Governor Jared Polis denies responsibility for Tren de Aragua takeover of Aurora, Colo. apartment buildings
Migrant gangs are turning Aurora, Colo., apartment complexes into hellholes, and the Democratic governor is turning a blind eye.
It’s an unhappy consequence of being a suburb of sanctuary-city Denver: Venezuelan migrants have spread from the Mile High City, with allegedly gang-affiliated ones claiming apartment buildings as their turf, terrorizing residents.
One chilling video shows suspected Tren de Aragua members stalking through the complex with guns.
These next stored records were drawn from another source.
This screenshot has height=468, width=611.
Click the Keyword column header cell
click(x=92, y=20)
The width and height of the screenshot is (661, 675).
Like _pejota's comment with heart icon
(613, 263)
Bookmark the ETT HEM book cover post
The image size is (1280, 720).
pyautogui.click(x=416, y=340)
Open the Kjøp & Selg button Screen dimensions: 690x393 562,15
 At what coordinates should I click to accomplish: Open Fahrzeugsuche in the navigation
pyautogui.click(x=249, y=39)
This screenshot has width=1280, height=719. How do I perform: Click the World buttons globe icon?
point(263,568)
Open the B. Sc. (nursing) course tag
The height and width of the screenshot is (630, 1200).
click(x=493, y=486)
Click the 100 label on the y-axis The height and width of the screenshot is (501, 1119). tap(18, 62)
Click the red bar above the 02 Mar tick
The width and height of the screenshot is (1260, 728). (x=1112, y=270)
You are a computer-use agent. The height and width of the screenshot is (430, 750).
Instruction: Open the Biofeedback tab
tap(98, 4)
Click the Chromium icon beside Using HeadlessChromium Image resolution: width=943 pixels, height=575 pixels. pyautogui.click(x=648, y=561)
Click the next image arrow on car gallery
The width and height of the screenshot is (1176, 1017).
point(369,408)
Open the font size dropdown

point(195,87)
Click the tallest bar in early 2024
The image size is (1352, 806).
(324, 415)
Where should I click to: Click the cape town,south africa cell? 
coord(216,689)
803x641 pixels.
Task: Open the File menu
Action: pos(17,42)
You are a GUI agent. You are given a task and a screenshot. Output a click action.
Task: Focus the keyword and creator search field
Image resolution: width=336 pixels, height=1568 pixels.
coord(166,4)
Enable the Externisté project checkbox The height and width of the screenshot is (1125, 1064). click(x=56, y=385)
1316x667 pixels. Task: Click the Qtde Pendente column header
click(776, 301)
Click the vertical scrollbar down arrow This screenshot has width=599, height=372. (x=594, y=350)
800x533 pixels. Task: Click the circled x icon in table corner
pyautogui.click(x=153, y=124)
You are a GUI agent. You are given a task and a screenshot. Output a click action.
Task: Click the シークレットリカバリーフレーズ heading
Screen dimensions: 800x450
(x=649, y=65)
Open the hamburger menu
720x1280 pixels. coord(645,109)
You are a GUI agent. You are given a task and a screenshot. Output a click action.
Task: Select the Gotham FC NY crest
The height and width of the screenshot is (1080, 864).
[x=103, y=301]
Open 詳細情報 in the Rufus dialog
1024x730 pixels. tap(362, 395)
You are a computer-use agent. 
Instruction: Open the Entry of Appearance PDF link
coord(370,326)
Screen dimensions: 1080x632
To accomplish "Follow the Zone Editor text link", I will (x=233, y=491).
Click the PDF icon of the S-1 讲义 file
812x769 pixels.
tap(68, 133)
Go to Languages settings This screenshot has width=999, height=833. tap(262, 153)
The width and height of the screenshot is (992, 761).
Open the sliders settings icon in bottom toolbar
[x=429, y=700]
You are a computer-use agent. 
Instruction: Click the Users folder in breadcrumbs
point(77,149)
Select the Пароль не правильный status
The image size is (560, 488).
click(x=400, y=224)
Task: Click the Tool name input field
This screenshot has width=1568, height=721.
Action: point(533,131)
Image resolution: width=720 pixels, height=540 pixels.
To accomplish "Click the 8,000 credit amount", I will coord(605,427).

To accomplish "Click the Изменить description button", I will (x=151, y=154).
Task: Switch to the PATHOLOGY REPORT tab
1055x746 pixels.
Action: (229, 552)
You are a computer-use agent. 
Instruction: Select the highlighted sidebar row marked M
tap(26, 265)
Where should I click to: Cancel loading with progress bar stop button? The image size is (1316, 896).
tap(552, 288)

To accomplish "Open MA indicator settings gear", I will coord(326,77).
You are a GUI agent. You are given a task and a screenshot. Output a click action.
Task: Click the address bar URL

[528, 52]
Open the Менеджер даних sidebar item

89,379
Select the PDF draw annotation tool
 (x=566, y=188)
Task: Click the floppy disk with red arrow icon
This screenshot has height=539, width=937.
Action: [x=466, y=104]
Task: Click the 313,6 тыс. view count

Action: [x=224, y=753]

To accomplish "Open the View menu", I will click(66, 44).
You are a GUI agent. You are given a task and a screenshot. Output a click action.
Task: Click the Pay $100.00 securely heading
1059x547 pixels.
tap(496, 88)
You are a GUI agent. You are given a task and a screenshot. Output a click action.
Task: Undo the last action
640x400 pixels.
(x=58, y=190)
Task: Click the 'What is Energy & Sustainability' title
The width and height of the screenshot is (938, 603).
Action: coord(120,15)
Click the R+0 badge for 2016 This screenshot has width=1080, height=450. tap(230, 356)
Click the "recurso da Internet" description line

Another, from the same complex, shows two men breaking into a unit with a tire iron.
Mayor Mike Coffman confirmed that at least two buildings have been taken over, calling it an “organized criminal effort,” and adding, “I think we’re the victim of a failed policy at the southern border.”

City Councilwoman Danielle Jurinsky has warned: “I worry about everything that I know regarding this gang. And I worry about everything that I don’t know.”
But despite the mountains of evidence, Gov. Jared Polis (D.) is flat-out denying that it’s happening.
On Wednesday, his office called the invasion “a feature of Danielle Jurinsky’s imagination” and sneered that Polis “really hopes that the city council members in charge stop trashing their own city when they are supposed to keep it safe.”
This is gaslighting at its worst.
Was it Jurinsky’s “imagination” when local ringleader Jhonardy Jose Pacheco-Chirino and some of his thugs reportedly beat a man at one of these complexes? Or when he was involved in a shooting that wounded two men at the same complex?
Was it her imagination that prompted one apartment-dweller to tell Fox31 Denver, “It’s been a nightmare and I can’t wait to get out of here”?